Kini gadis itu tengah terduduk di tepi kasur sembari membelakangi Alzi. Beradu argumen sudah usai beberapa menit lalu. Ketimbang membuat Aruna semakin ngamuk, pria itu memilih diam untuk sementara waktu.

“Tuh, kan, diem. Artinya memang benar Mas Alzi masih mengingatnya.”

“Kalau ingat sih, iya, Runa. Dia mantan istriku, yang sudah berjuang melahirkan Laras ke dunia. Masa dilupakan begitu saja?” 

Gadis itu memutar tubuhnya, menampilkan wajah cemberut, ujung matanya pun dipaksakan untuk mengeluarkan air mata agar Alzi bisa memberi rasa iba. Akan tetapi, pria itu justru kegemasan mendapati tingkah istrinya yang kekanakan.

Alzi kembali terdiam. Kali ini dengan senyum teduh kebanggaannya. Kemudian Alzi beranjak mengandalkan kedua tangan untuk mendekati Aruna, dipeluknya sang istri agar lebih bisa dibujuk supaya tidak merajuk lagi. Sesekali Alzi juga mengecup pipi istrinya, membuat gadis itu terpaksa menghapus sisa air mata, hingga Alzi puas melihat senyuman Aruna kembali.
Mereka pun saling mengunci pandang. Jarak keduanya begitu dekat, hingga bisa mendengar deru napas masing-masing dan menyentuh permukaan wajah di hadapannya.

“Kamu pemenangnya, Runa. Bagaimana pun masa lalu yang aku miliki, tidak akan mempengaruhi cara kita menjalin hubungan ke depannya.”

Alzi mengambil foto yang masih di dalam genggaman Aruna, lalu melempar tepat sasaran ke luar jendela yang telah terbuka.
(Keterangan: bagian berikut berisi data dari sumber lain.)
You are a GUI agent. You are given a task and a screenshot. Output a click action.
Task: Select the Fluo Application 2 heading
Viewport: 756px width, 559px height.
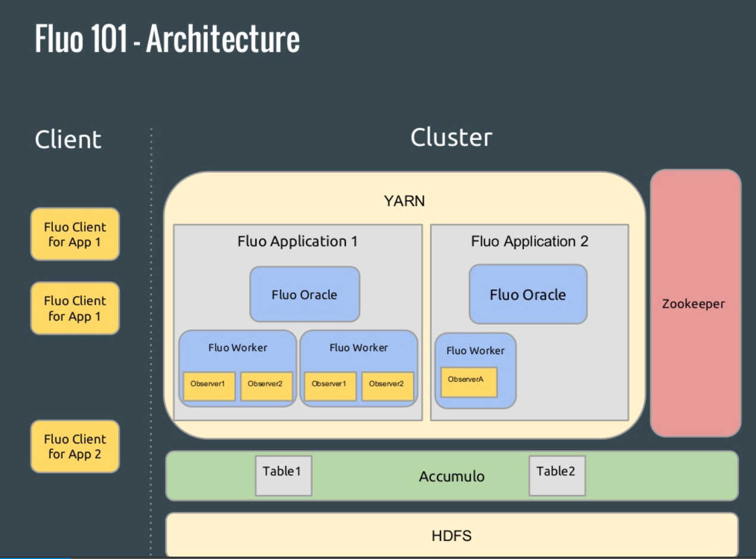click(529, 241)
Lantas pria itu tertawa bangga. “Kenangannya sudah terbuang.”

Aruna pula ikut senang. Rasanya seperti mendapat perlakuan khusus dari cinta ketiganya, setelah yang pertama adalah ayahnya dan kedua adalah ibunya. Ia kemudian bangkit berdiri, berputar memamerkan baju tidur yang memiliki kebawahan rok mengembang. 

“Aku dengan Jean, cantikan siapa?”

Alzi pura-pura berpikir keras, sehingga membuat senyum Aruna perlahan menurun. Ia mulai curiga, pasti Alzi akan menggodanya lagi dan membuat marah.

“Jean itu model terkenal, sudah pasti dia cantik.”

Mata Aruna melotot, seperti bola matanya hendak keluar. Lantas Aruna menggapai kerah baju Alzi dan mencengkeramnya sangat kuat. Jika Alzi tidak kunjung meralat ucapannya, maka satu hantaman akan mengenai tepat pada bawah rahangnya.

“Tapi, kecantikan Jean itu untuk dunia. Kalau Aruna hanya untuk diriku seorang.”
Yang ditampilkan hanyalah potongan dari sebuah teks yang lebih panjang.